__DOCUMENT TEXT__
This article explores the parallax method, providing a detailed example illustrating how trigonometry is employed in the mapping of our universe. It introduces the concept of stellar parallax, with a historical reference to Friedrich Wilhelm Bessel's measurement of 61 Cygni in 1838. Different types of parallax measurements are discussed, including ground-based parallax using optical and near-infrared observations, as well as space-based parallax observed by the Hubble Space Telescope. The use of Very Long Baseline Interferometry (VLBI) in radio astronomy is explained, highlighting its high precision in calculating the parallax of distant stars. The article concludes with insights into absolute and relative parallaxes, detailing the revolutionary Hipparcos satellite's absolute parallax determination and the advancements brought by ESA's Gaia satellite, which aims to create a precise 3-Dimensional map of over a billion stars in the Milky Way and beyond.
DIVING INTO THE MATTER
Introduction:
Have you ever wondered how we calculate the distance between stars that we see twinkle in the sky? Why are some of those stars bigger and farther away than others when they all look almost the same?
The answer to these questions is the use of the parallax method.
1. Parallax method
Parallax is the apparent shift or change in position of an object when viewed from different vantage points. A simple example of parallax is to hold your finger in front of your face and close one eye, then switch eyes. You'll notice your finger appears to shift against the background. This shift is due to the different lines of sight from each eye.

__MATERIAL SUPPLIED__
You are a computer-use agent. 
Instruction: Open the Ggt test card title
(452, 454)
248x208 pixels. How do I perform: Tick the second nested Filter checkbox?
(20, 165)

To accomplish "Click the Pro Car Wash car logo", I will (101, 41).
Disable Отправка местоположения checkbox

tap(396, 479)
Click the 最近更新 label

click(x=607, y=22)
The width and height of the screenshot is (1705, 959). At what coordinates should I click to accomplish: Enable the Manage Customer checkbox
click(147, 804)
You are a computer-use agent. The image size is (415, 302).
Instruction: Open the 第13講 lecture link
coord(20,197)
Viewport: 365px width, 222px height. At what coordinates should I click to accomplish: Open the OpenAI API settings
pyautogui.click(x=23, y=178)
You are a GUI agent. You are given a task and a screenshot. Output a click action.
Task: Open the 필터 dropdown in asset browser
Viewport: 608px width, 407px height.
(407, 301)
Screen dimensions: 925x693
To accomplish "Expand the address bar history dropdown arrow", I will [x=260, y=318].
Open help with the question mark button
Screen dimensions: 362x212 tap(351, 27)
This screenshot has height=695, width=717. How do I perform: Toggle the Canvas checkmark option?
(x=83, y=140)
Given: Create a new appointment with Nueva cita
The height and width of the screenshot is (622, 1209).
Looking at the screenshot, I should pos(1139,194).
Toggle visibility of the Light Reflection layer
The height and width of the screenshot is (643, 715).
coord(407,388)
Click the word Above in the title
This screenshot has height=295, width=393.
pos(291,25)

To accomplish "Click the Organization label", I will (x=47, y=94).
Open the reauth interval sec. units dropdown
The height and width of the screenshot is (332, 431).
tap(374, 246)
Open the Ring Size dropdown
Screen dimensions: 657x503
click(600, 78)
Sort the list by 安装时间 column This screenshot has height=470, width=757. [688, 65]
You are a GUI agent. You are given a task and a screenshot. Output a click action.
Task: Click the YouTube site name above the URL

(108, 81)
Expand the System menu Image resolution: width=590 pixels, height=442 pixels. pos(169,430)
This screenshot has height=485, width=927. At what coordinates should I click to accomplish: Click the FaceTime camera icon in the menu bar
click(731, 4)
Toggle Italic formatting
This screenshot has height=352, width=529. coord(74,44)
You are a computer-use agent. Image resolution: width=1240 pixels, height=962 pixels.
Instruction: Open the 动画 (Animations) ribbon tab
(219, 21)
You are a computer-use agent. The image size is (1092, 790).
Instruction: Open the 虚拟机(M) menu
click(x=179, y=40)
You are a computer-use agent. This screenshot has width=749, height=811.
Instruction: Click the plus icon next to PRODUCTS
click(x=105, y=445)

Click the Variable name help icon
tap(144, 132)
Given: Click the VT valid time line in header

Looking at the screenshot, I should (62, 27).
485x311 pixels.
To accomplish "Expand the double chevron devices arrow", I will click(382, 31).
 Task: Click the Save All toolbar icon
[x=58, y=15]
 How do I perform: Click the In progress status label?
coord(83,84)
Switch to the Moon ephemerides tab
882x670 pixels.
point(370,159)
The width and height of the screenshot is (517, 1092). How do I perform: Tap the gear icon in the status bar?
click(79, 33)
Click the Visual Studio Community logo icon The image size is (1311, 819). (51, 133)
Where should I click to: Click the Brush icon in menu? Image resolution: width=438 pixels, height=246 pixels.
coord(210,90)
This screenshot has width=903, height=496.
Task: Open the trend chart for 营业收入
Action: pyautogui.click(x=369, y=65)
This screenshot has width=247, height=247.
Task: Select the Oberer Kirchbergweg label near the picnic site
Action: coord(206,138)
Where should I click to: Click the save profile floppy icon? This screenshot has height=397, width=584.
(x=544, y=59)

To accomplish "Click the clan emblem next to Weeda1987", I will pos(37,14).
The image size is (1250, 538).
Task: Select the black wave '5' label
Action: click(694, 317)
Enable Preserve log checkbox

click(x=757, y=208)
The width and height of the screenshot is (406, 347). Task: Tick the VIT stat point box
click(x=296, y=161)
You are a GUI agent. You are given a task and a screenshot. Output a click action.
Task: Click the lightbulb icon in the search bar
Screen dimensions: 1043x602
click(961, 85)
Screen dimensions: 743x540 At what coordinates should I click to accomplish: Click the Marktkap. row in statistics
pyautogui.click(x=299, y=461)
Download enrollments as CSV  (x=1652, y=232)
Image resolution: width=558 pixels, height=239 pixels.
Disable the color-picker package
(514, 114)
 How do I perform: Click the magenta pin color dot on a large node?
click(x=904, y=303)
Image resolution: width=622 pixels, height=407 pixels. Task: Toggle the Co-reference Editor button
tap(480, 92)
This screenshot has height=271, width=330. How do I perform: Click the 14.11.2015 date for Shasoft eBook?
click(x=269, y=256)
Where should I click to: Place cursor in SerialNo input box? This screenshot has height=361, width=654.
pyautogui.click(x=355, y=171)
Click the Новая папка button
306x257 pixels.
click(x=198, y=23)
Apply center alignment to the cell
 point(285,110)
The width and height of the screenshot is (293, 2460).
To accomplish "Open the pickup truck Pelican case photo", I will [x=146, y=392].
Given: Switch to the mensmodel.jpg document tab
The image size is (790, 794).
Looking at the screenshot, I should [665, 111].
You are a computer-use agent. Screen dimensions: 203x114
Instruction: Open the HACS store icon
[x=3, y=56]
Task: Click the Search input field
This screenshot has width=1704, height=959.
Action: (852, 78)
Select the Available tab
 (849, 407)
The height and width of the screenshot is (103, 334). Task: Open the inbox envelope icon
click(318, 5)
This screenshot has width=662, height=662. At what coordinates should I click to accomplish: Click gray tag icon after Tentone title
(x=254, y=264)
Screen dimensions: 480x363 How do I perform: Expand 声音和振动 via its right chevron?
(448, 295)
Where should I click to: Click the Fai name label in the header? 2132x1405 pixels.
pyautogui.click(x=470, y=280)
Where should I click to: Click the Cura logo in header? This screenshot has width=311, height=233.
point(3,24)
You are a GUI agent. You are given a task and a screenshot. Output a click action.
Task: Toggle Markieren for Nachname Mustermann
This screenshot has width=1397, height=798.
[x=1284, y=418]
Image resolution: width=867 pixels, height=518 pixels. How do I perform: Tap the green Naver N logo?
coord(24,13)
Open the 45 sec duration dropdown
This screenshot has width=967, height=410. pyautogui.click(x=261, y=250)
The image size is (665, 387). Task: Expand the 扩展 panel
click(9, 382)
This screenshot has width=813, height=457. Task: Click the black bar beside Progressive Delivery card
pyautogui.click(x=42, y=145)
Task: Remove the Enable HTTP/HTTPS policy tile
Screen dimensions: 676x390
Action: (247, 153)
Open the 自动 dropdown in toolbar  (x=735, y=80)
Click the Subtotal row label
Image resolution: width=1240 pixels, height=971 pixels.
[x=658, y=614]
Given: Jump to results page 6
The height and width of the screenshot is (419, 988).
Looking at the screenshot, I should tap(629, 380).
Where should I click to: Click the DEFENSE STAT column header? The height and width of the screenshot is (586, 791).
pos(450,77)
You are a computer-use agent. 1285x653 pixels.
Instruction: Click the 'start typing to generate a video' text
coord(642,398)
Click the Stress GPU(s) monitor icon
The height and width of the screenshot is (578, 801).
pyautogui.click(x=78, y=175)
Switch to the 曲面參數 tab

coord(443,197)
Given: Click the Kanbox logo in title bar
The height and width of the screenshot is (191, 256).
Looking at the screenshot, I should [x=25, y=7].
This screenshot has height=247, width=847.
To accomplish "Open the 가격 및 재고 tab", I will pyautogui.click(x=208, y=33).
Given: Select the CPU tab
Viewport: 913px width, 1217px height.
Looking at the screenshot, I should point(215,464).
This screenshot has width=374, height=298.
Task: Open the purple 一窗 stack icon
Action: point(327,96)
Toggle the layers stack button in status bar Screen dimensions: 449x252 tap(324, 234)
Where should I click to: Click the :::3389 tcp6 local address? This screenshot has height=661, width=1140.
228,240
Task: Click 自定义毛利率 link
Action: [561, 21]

__JOBS__
1. Output the passage from the parallax article that opens with the words "DIVING INTO THE" and stops after the words "the parallax method.".
2. List every telescope or satellite in space that the parallax article names.
3. In the finger example in the parallax article, why does the finger seem to shift against the background when you switch eyes?

__THE RESPONSES__
1.
DIVING INTO THE MATTER
Introduction:
Have you ever wondered how we calculate the distance between stars that we see twinkle in the sky? Why are some of those stars bigger and farther away than others when they all look almost the same?
The answer to these questions is the use of the parallax method.

2.
- Hubble Space Telescope
- Hipparcos satellite
- Gaia satellite

3. The finger seems to shift because each eye has a different line of sight to it.